In the bottom layer, genus Rhodococcus (22.18%), Rhizobium (12.86%) and Rhodanobacter (8.36%) had obviously higher relative abundance than in the initial inoculum (Table 2). The genus Rhodococcus belonged to the phylum Actinobacteria, which is known to be capable of NB biodegradation [29–31]. According to Fig 3, the RE of NB was 49.5%-60.3% in the bottom layer; thus, it was concluded that the genus Rhodococcus was the major NB-degrading genus. This finding may explain why Rhodococcus was dominant in the inlet of the biofilter. In the middle layer, the genus Rhodanobacter was obviously enriched (10.35%); however, the relative abundance of Rhodococcus in the initial inoculum was low (0.004%).
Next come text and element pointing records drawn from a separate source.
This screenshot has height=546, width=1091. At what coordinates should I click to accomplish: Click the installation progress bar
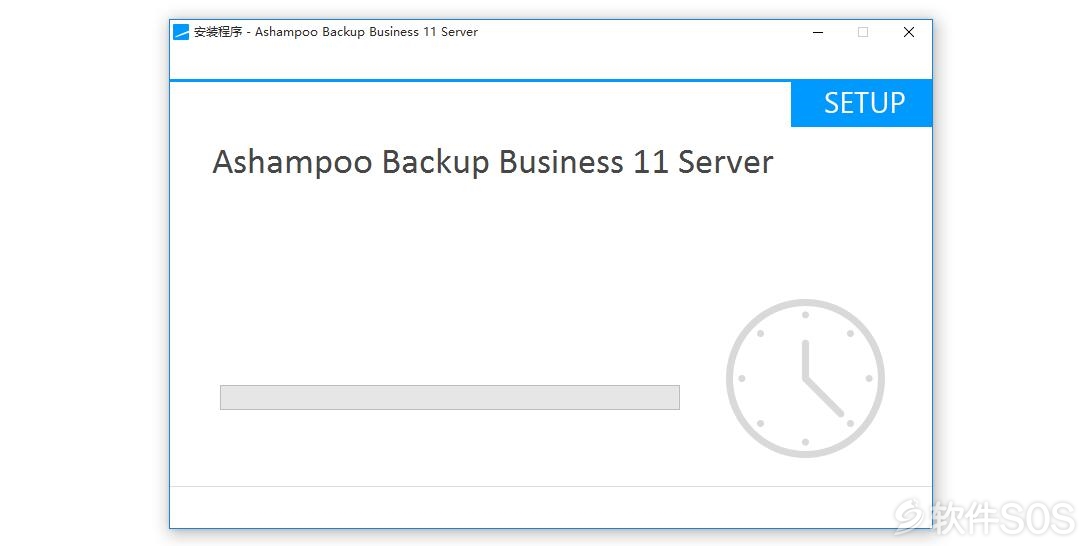coord(449,397)
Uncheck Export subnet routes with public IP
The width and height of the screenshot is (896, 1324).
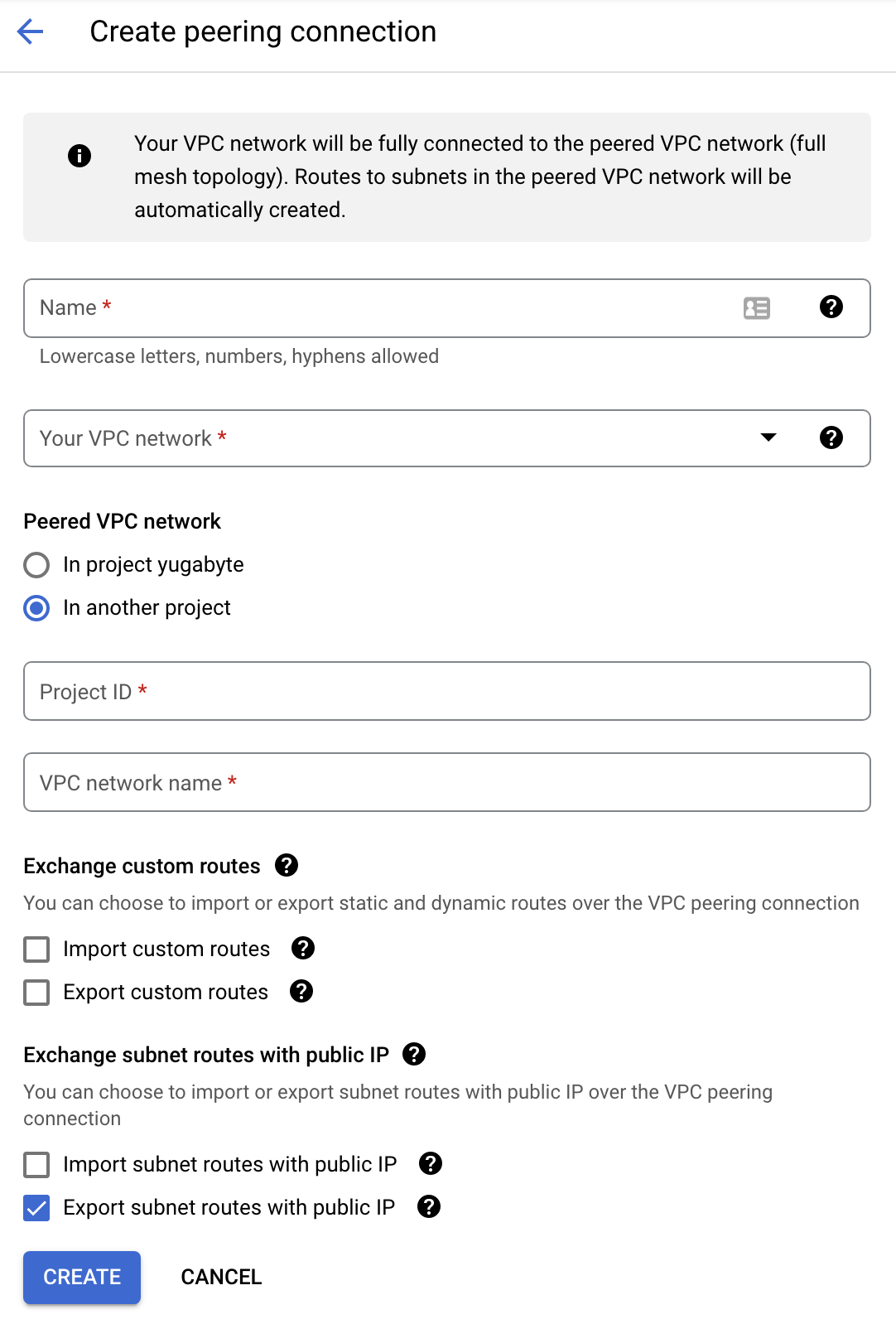(x=36, y=1207)
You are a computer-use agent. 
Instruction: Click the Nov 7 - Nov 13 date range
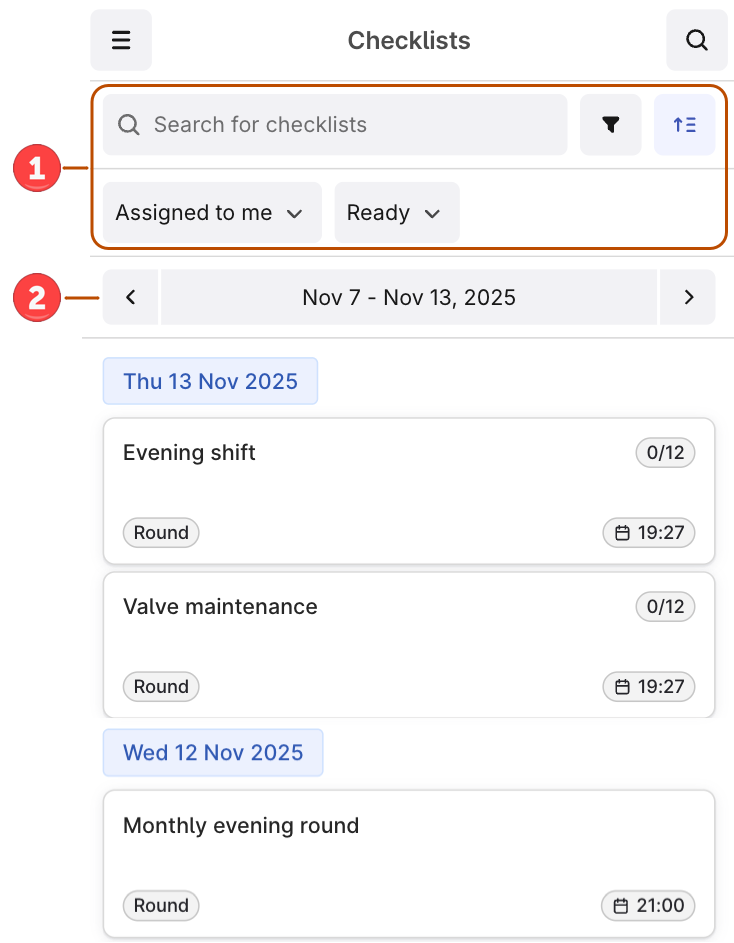(x=409, y=297)
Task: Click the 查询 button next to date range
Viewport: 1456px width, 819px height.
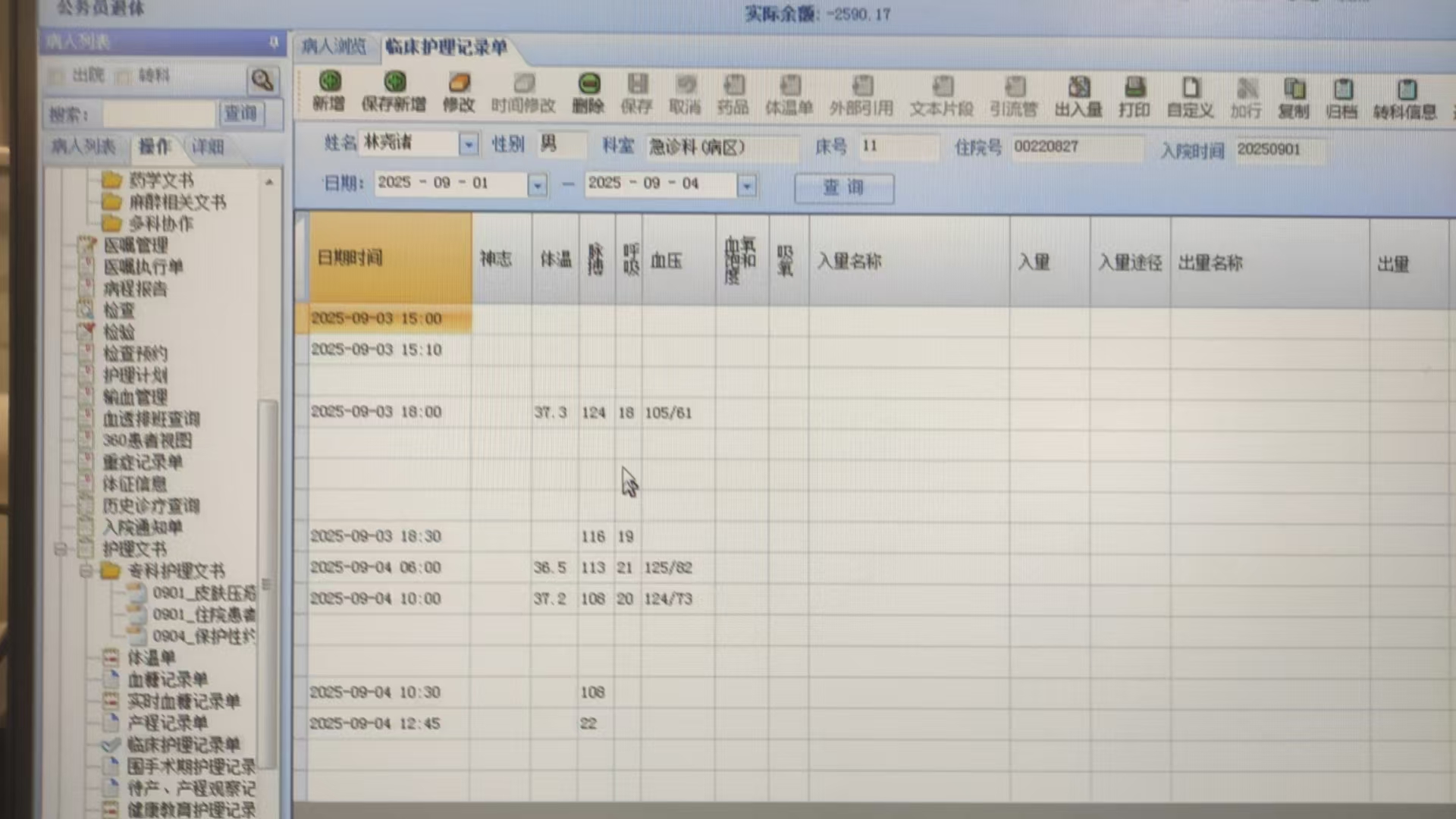Action: point(843,187)
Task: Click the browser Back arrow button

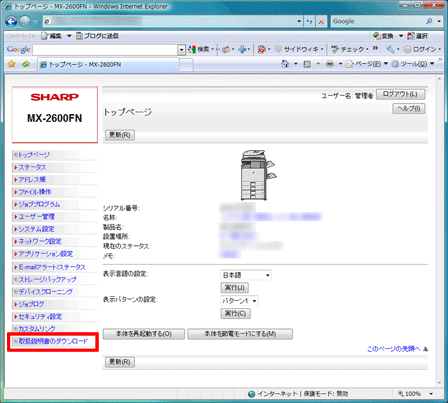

Rhodococcus belongs to the phylum Proteobacteria, which is capable of denitrification [32–33]. Nitrite is a type of metabolite that is used for NB oxidation, which explains the predominance of Rhodanobacter in this layer [34]. In the top layer, the genera Ferruginibacter (14.74%), Rhizobium (8.01%) and Rhodanobacter (7.70%) exhibited exceedingly higher abundance than those in the initial inoculum. The genus Ferruginibacter belongs to the phylum Bacteroidetes, which has frequently been detected at wastewater treatment plants [35–36]. A previous study indicated that members of Ferruginibacter are capable of hydrolysing some organic matter [37]. It was asserted that the genus Ferruginibacter predominated in the top layer because of the degradation of the NB metabolic intermediates. Although Pseudomonas possessed a fairly lower abundance in the initial inoculum (0.02%) and top (1.92%), middle (0.93%) and bottom (1.58%) layers, respectively, Pseudomonas has also been reported to have the ability to degrade high concentrations of NB [38].

Conclusions

This study demonstrated an efficient system for NB removal at low ILR values. The REs were always higher than 93% at different phases, and the slopes of EC/ILR were close to 1.0. Illumina MiSeq high-throughput sequencing technology was successfully applied to analyse the variations of the biodiversity and microbial community structure in these biofilms along the longitudinal direction of the biofilter. The increase of biodiversity from the bottom up was attributed to the increase of NB metabolic intermediate types. The microbial community structure affected the ecological function significantly and further influenced the performance of the biofilter. The sequencing data showed that the phylum Actinobacteria and genus Rhodococcus played key roles in the degradation of NB in the bottom layer.

Supporting Information

S1 Table. Nitrobenzene properties.

(DOCX)

Data Availability

The authors confirm that all data underlying the findings are fully available without restriction. The high-throughput sequencing datasets have been deposited into the NCBI Short Reads Archive Database (accession number: SRP095067).

Funding Statement

This study was financially supported by Natural Science Foundation of Nanjing Polytechnic Institute (Grant No.NHKY-2016-02, PI: JZ, URL: http://menhu.njcc.edu.cn/); Jiangsu Provincial Science and Technology Plan Project (No. BY2015060-03). The funder had no role in study design, data collection and analysis, decision to publish, or preparation of the manuscript.